Sorting larger file with smaller RAM
Suppose we have to sort a 1GB file of random integers and the available ram size is 200 Mb, how will it be done?
The easiest way to do this is to use external sorting.
We divide our source file into temporary files of size equal to the size of the RAM and first sort these files.
Assume 1GB = 1024MB, so we follow following steps.
- Divide the source file into 5 small temporary files each of size 200MB (i.e., equal to the size of ram).
- Sort these temporary files one bye one using the ram individually (Any sorting algorithm : quick sort, merge sort).
Now we have small sorted temporary files as shown in the image below.
Now we have sorted temporary files.
- Pointers are initialized in each file
- A new file of size 1GB (size of source file) is created.
- First element is compared from each file with the pointer.
- Smallest element is copied into the new 1GB file and pointer gets incremented in the file which pointed to this smallest element.

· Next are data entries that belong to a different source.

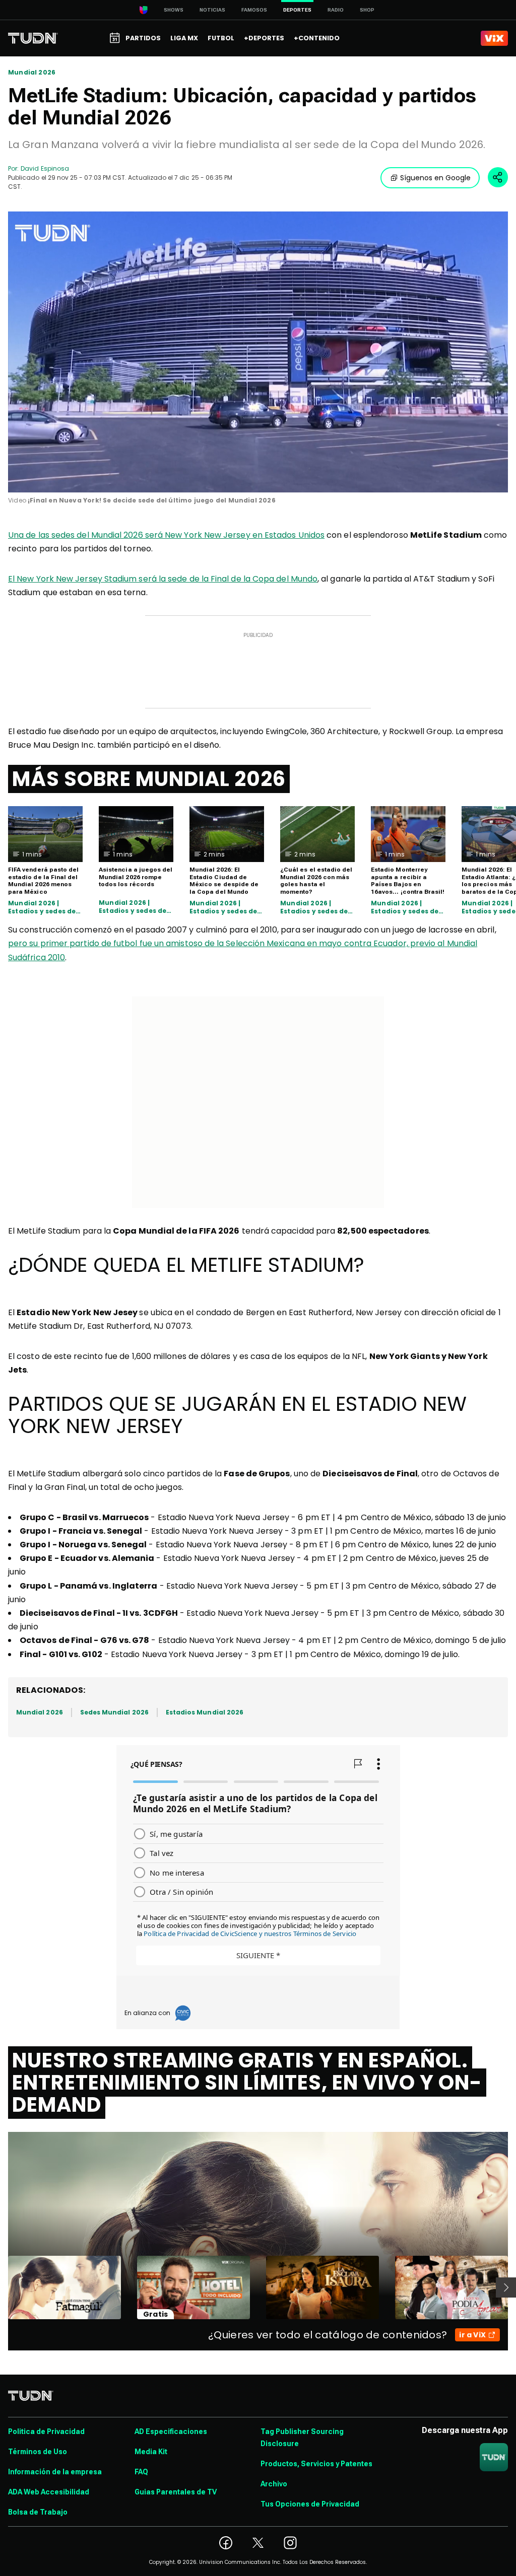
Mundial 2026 (31, 72)
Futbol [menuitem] (221, 38)
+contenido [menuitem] (317, 38)
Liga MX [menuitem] (184, 38)
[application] (258, 351)
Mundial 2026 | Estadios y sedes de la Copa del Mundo (42, 907)
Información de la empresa (55, 2472)
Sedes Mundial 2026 (114, 1712)
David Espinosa (45, 168)
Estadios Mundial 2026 (204, 1712)
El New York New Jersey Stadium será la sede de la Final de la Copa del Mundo (162, 579)
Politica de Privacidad (46, 2431)
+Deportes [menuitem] (264, 38)
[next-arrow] (506, 2287)
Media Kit (151, 2452)
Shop (367, 10)
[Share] (498, 177)
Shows (173, 10)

- Same process is followed till all pointers have traversed their respective files.
- When all the pointers have traversed, we have a new file which has 1GB of sorted integers.
This is how any larger file can be sorted when there is a limitation on the size of primary memory (RAM).
The basic idea is to divide the larger file into smaller temporary files, sort the temporary files and then creating a new file using these temporary files. This question was asked in Infosys interview for power programmer profile.